Build Logs

Give Agents Better Context, Not More Context

Mohammad Varmazyar·Jun 19, 2026

TL;DR

I built web-research, an open-source CLI and MCP server that helps AI agents search, fetch, clean, and return focused web content instead of sending raw HTML or noisy markdown into the model context.

In one benchmark across three real documentation pages, it reduced context from 23,851 estimated tokens to 1,608 estimated tokens — a 93.3% reduction versus raw markdown. Token counts are estimated as chars / 4, not a precise tokenizer.

“The cheapest token is the one you never send.”

The problem

A few months ago, I started seeing discussions about TinyFish making web search free for AI agents.

That caught my attention.

But what I kept thinking about was not the search cost.

It was what happens after the search.

If an agent searches the web and then sends everything it finds into the model context, you are not solving the problem. You are just moving it.

Search can be cheap.

Processing noise is not.

When an agent fetches a web page and passes the result directly into context, it pays for content it never uses. Raw HTML causes context overflows, higher inference cost, and worse answers because the model has to reason through scripts, layout markup, and navigation before it gets to the actual content.

Raw HTML often includes:

JavaScript bundles
inline styles
navigation bars
cookie consent banners
duplicated text across sections
boilerplate headers, footers, and sidebars

Cleaned markdown is better, but it can still be too large.
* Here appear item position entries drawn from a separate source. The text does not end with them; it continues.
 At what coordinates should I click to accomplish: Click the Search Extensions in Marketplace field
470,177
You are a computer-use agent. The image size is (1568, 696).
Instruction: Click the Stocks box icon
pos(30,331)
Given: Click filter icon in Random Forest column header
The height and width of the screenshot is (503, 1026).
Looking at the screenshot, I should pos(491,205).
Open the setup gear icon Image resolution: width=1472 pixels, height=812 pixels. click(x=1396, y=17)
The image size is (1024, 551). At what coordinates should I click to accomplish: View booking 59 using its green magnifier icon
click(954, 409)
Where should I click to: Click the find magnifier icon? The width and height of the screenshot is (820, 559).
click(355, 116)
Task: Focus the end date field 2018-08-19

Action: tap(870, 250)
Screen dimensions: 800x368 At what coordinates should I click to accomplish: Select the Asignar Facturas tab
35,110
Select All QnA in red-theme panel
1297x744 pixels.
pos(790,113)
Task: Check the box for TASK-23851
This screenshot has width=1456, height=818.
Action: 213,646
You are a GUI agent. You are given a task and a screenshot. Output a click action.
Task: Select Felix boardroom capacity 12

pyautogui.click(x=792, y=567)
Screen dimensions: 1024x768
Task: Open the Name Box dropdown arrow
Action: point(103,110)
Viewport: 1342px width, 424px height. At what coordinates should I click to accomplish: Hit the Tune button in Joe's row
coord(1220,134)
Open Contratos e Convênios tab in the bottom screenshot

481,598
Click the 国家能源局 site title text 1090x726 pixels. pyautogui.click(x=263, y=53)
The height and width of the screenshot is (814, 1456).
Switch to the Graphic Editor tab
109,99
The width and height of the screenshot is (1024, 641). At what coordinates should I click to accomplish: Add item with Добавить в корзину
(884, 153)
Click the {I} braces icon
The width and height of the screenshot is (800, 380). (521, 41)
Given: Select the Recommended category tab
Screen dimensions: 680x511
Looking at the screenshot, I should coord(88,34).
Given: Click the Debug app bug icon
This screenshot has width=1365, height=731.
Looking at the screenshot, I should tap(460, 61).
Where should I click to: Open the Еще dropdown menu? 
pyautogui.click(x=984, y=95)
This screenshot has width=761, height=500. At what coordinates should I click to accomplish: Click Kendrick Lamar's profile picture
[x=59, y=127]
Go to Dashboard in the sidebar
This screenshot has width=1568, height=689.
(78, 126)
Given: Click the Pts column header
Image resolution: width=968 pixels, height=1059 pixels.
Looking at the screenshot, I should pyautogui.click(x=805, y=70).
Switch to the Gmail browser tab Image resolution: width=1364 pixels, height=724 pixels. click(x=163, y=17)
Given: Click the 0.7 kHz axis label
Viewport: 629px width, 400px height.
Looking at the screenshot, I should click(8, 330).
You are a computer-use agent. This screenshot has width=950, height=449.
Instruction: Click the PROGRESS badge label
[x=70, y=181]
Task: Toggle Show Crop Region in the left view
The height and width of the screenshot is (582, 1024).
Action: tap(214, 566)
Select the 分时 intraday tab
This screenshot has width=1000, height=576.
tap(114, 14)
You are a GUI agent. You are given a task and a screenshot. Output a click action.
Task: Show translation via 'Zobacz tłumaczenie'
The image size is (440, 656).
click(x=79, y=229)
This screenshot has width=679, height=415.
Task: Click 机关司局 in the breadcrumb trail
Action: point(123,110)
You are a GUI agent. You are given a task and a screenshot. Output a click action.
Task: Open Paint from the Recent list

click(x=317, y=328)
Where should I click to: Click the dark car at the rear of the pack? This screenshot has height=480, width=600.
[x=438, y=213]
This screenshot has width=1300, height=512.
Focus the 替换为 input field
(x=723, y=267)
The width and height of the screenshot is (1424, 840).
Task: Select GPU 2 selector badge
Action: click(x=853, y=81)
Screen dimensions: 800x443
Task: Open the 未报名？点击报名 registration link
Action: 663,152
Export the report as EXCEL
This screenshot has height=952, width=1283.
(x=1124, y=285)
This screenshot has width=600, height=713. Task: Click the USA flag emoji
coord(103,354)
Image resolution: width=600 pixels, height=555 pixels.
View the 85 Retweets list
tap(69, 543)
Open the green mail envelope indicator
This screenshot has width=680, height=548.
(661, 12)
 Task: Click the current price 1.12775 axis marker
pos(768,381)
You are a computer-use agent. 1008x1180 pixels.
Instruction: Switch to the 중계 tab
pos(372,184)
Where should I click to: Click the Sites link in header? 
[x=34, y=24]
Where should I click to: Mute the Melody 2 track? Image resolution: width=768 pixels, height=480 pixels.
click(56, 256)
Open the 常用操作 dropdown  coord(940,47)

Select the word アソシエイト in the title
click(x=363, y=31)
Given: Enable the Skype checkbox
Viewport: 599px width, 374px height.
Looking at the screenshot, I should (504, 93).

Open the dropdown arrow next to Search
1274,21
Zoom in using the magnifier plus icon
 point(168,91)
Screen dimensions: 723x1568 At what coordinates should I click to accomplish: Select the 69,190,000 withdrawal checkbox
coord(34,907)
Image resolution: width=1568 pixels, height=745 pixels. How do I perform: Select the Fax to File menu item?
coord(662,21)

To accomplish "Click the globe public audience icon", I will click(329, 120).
The three documentation pages I tested totaled 93.2 KB of markdown. That is not a large research session by agent standards, and it was already too much.

The model does not need everything.

It needs the useful parts.

Getting that distinction right is the actual problem.

What I built

web-research is an open-source CLI tool and MCP server written in Go. It handles the full research pipeline:

Search the web
Fetch the page
Clean HTML into markdown
Extract or rank useful content
Return structured JSON output with sources

The CLI supports commands like:

wr search "MCP server authentication patterns"
wr fetch "https://docs.anthropic.com/en/docs/tool-use" "tool result format"
wr research "how does query decomposition work in RAG"
wr research --mode=chunks "Next.js App Router data fetching"
wr research --mode=lossless "Stripe webhook signature verification"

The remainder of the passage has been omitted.